Ich wünsche euch kritischen Geist und differenziertes Urteil, wenn es um den richtigen Weg unserer Gesellschaft geht – mit Empathie, aber auch mit Klarheit.
Ich wünsche euch klaren Blick für das, was sich in euch, mit euch und um euch herum tut – und sei es noch so weit entfernt. Es gibt nur die eine Welt in unserer Verantwortung.
Bleibt hartnäckig, konsequent, aber flexibel, um mit euren kommunikativen Kompetenzen Probleme aufzugreifen und strittige Fragen zu klären.

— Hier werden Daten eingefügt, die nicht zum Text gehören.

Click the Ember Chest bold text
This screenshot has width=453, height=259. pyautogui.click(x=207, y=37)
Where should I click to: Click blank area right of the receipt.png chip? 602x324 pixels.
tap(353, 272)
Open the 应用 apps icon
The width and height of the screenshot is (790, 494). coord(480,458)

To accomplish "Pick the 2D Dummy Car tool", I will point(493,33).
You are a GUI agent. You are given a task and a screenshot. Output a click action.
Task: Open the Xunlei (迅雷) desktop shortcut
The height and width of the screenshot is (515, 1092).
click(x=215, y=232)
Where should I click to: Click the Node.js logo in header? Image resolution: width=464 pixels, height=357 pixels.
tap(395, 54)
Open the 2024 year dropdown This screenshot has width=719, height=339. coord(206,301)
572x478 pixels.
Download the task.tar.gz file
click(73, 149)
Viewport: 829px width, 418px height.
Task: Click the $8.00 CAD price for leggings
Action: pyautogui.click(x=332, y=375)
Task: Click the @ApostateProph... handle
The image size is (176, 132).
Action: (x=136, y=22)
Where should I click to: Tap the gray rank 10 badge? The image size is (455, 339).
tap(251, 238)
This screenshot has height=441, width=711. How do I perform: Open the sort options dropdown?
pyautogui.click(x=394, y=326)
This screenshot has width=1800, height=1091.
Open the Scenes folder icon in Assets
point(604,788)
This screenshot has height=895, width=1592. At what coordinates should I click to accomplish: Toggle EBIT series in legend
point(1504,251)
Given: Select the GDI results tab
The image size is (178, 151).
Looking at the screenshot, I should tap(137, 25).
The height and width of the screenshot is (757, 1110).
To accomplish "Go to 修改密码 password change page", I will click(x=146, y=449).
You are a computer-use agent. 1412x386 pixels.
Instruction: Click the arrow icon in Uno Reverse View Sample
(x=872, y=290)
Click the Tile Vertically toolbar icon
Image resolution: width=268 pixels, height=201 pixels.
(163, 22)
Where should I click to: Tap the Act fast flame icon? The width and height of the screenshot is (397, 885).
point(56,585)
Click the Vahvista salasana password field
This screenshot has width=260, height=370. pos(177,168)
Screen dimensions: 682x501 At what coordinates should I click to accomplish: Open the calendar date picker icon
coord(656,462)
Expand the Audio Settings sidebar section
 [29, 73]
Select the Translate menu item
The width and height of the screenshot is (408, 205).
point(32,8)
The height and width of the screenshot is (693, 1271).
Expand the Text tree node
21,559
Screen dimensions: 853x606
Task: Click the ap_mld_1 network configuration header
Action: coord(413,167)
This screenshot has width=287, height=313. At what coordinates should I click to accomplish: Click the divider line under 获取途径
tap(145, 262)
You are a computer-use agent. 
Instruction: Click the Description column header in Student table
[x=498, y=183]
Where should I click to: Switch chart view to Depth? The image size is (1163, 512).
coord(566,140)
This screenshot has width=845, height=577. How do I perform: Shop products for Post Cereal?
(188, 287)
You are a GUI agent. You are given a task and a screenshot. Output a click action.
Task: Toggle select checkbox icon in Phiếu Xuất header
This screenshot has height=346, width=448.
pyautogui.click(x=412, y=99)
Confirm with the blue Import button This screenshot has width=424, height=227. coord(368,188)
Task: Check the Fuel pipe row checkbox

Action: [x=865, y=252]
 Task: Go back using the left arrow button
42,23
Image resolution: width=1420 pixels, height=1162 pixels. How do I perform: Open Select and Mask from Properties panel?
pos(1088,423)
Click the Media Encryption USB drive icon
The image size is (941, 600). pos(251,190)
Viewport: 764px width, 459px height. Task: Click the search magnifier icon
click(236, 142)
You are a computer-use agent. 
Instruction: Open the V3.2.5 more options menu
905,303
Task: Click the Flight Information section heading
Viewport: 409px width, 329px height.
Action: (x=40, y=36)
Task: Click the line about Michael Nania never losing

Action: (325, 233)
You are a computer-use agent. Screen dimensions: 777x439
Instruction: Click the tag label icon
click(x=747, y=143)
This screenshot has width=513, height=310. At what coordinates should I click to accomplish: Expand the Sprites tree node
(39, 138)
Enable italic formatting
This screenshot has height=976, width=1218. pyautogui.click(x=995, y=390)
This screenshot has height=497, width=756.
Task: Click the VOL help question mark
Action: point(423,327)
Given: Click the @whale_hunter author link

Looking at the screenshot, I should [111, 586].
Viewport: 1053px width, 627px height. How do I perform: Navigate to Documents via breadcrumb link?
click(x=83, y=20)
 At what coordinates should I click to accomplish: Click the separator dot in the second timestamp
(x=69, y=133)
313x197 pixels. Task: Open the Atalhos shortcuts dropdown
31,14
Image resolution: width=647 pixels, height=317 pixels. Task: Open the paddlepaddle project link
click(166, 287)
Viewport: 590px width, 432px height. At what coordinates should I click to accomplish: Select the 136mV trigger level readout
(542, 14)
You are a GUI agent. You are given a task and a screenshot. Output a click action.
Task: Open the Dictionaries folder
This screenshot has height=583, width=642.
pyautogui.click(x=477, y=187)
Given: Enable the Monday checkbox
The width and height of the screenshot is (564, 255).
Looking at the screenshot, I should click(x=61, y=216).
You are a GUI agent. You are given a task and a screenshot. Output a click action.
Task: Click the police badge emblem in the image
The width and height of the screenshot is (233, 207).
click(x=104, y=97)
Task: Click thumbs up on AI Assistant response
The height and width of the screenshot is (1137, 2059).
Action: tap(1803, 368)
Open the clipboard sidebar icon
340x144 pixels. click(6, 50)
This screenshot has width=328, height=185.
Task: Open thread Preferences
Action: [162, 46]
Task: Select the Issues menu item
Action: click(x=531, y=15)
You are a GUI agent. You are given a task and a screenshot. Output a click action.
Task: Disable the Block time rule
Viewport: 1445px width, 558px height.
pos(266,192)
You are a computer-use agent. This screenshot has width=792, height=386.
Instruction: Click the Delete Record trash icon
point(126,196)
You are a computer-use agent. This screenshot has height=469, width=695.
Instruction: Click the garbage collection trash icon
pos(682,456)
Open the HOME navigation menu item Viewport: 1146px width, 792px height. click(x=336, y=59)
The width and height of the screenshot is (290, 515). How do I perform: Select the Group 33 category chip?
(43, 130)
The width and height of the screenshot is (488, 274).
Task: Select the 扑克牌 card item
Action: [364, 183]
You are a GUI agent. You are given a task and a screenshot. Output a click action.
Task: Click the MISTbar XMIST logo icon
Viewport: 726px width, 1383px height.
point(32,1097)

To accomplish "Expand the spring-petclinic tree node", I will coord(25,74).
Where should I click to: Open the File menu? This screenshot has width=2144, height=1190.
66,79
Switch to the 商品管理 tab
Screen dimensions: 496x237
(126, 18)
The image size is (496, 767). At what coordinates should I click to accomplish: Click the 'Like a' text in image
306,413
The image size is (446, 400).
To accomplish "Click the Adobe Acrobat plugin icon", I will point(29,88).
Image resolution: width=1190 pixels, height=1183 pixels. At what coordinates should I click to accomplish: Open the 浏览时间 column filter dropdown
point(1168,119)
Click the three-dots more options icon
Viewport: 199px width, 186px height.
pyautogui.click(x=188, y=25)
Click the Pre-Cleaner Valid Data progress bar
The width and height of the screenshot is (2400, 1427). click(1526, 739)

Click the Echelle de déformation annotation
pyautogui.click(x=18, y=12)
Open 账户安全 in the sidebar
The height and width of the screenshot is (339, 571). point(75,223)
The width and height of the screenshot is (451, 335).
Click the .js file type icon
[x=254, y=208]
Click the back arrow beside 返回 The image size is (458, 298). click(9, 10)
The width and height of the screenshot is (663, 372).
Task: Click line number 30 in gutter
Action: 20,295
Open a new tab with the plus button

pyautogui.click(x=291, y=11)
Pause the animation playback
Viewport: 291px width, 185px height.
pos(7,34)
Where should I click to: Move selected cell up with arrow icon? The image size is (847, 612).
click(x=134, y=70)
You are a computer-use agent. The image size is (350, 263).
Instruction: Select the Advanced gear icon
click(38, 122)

Nutzt eure Freiräume, um Grenzen zu überwinden, Neues auszuprobieren und Bewährtes zu stabilisieren.
Lasst euch nicht verunsichern von denen, die euch vorgeben wollen, wie „man“ als Frau, Mutter, in der Berufswelt Stehende zu leben, zu funktionieren hat. Geht euren Weg – in Abstimmung mit dem oder der oder denjenigen, die es mit angeht.
Lasst euch kein x für ein u vormachen. Lasst euch keine Hirngespinste als das eigentlich Eure aufdrängen. Geht euren Weg, nehmt andere mit oder geht alleine, wenn nötig.
Beschränkt euch nicht auf das unmittelbar Erreichbare, das, was sowieso ansteht, getan werden muss oder im Zeitgeist erforderlich scheint. Habt Lust auf das immer Mehr dieser Welt, habt Lust auf einen Blick noch hinter dieses Mehr oder darüber hinaus. Gott ist wahrscheinlicher, als viele vermuten. Wo Hoffnung die Neugier weckt und mit ihr in den Glauben eindringt, ihn beflügelt, kann Gott attraktiv werden und mit ihm ein immer unbekanntes, vielleicht sogar ewiges Leben.
Jetzt dürfen wir unsere Gedanken wieder hierhin zurückholen. Jetzt wird es ernst. Ihr erhaltet eure Abiturzeugnisse.